Bryan K. Clauson for appellants.
Edward M. Pikula, City Solicitor, City of Springfield Law
Department, with whom John T. Liebel, Chief of Litigation, was on
brief, for appellees.
July 22, 2010
*
The Hon. David H. Souter, Associate Justice (Ret.) of the
Supreme Court of the United States, sitting by designation.

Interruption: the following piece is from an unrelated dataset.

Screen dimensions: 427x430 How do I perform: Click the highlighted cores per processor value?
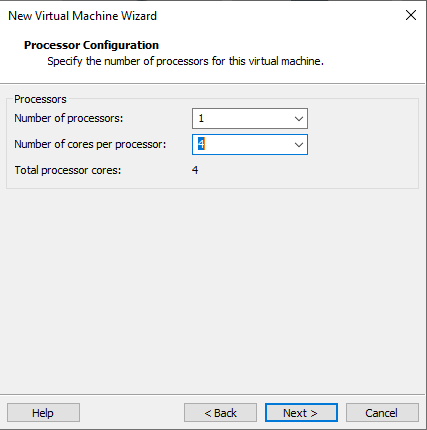(x=201, y=144)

SOUTER, Associate Justice. The named plaintiffs-
appellants are mothers of teenagers who were not physically
restrained by school officials of the defendant-appellee city from
leaving their schools during instructional hours. The defendant-
appellee Martha Dodge1 had the job of directing the school system
in complying with relevant law. The mothers brought action under
state law (not before us) as well as 42 U.S.C. § 1983 and § 1988
seeking monetary and injunctive relief for violating Fourteenth
Amendment due process: the mothers’ right to preserve family
integrity and the children’s right to enjoy freedom from abuse and
neglect. The defendants responded to the legal issues raised by
moving to dismiss on the ground that the complaint stated no
federal claim on which relief could be granted, see Fed. R. Civ. P.
12(b)(6), and explained their policy of permissiveness by referring
to a State education regulation limiting use of lawful physical
restraint to instances in which children’s unfettered behavior
would raise a risk of “assault or imminent, serious, physical harm”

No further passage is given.